── STUDY TEXT
As first reported in Businessweek last Thursday, the bulk of Foursquare’s recent $41 mil cash infusion came by way of a muti-year loan from private equity firm Silver Lake Partners. The rest, which came as convertible debt from the likes of Andreessen Horowitz, Union Square Ventures, O’Reilly AlphaTech Ventures and Spark Capital can eventually be swapped for shares (or paid back in cash), but was a small percentage of the total.
This financing structure, which doesn’t require Foursquare to increase the equity portion of it’s balance sheet prompting more valuation questions, gives the company more time to fully realize the potential of it’s widely popular location-based recommendation and check-in app. You see, as of now only a select group of the millions who have signed-up to advertise, can actually do so. And this advertising is only displayed on certain pages, and not the most popular ones either, which has limited the ability for the company to drive advertising dollars.
But starting this summer Foursquare will expand it’s ad sales staff from 10 to about 40, and also open up advertising to all the companies it works with. Also notable is the fact that these ads are primarily served on it’s search pages, of which Foursquare founder Dennis Crowley admits to Businessweek, “…was buried in previous designs.” But new upgrades recently rolled-out to it’s mobile app remedy this by focusing more on helping consumers discover new places go, and emphasizing it’s search features.
When the app premiered at SXSW back in 2009, it was a hit. But the full potential of the company, and it’s ability to make money in the growing mobile local advertising market, has yet to be realized. But early data shared with Businessweeks Sarah Frier, from Foursquares Chief Revenue Officer Steven Rosenblatt, show click-through rates above industry averages for mobile ad networks. So perhaps taking the time to build out the core service first, instead of employing thousands of salespeople to deliver what can be argued, are low quality prospects (ahh-Groupon-choo), is worth it.
────
## CHECK YOUR UNDERSTANDING
A: According to the Foursquare article, how large will the company's ad sales staff become starting this summer?
B: Translate this sentence from the Foursquare article into Spanish: "When the app premiered at SXSW back in 2009, it was a hit."
C: Reproduce the stretch of the Foursquare article from "This financing structure, which" through "drive advertising dollars." exactly.
The rows play no part in this work.
── SUPPLIED ENTRIES
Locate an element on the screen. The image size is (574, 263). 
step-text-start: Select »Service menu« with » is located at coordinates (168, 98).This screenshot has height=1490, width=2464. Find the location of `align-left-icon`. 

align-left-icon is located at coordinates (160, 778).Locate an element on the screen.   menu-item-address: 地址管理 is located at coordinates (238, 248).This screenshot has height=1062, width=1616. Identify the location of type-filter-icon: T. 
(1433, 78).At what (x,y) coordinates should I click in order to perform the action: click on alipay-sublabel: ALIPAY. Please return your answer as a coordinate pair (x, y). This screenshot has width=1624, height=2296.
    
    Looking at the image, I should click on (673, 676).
────
## RESULTS BY TASK
A: It will grow from 10 to about 40.

B: Cuando la aplicación se estrenó en SXSW en 2009, fue un éxito.

C:
This financing structure, which doesn’t require Foursquare to increase the equity portion of it’s balance sheet prompting more valuation questions, gives the company more time to fully realize the potential of it’s widely popular location-based recommendation and check-in app. You see, as of now only a select group of the millions who have signed-up to advertise, can actually do so. And this advertising is only displayed on certain pages, and not the most popular ones either, which has limited the ability for the company to drive advertising dollars.